The study, released Tuesday in PLOS Medicine, found that daily cannabis use was linked to “significantly lower odds of daily illicit opioid use.”
Researchers looked at a group of 1,152 people in Vancouver who reported substance use and major or chronic pain between June 2014 and December 2017. They found those people who used cannabis daily were nearly 50 per cent less likely to use opioids to manage pain. People who used cannabis occasionally were neither more or less likely to use opioids than non-pot users.

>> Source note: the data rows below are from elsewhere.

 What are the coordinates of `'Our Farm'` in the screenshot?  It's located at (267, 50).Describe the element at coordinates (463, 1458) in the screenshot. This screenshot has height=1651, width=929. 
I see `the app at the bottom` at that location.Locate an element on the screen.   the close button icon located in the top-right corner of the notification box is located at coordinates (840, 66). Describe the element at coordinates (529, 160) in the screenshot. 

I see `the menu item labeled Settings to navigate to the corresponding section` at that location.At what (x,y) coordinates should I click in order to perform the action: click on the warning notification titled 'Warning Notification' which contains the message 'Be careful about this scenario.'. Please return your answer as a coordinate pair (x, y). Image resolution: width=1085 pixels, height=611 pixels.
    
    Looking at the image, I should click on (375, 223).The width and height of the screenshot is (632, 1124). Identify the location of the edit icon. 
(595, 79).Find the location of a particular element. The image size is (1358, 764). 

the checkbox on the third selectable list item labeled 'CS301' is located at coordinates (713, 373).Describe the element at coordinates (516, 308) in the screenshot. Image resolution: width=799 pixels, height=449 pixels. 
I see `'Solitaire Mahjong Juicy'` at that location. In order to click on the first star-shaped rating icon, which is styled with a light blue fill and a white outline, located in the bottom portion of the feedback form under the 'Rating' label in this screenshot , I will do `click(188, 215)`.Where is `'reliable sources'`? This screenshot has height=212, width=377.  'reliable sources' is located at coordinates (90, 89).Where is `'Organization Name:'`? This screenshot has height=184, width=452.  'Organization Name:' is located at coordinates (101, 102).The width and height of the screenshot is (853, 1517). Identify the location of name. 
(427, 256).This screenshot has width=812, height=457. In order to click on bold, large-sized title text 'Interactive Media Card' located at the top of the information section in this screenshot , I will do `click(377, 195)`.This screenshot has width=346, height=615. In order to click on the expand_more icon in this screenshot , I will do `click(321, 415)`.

Study results suggest that daily cannabis use in people with chronic pain could be an “ad-hoc, self directed” strategy to reduce their reliance on opioids, even as B.C. went through the worst years of the overdose crisis. In 2014, there were 338 deaths linked to opioid overdoses across the province. By 2016, that number near tripled to 992 deaths and in 2017, the second-worst year on record, the number of deaths spiked to 1495.
“These findings point to a need to conduct experimental evaluations of cannabis-based strategies for pain management, opioid use disorder treatment supports, and wider harm reduction initiatives,” says Stephanie Lake, a doctoral candidate at UBC’s School of Population and Public Health, and the lead author of the study.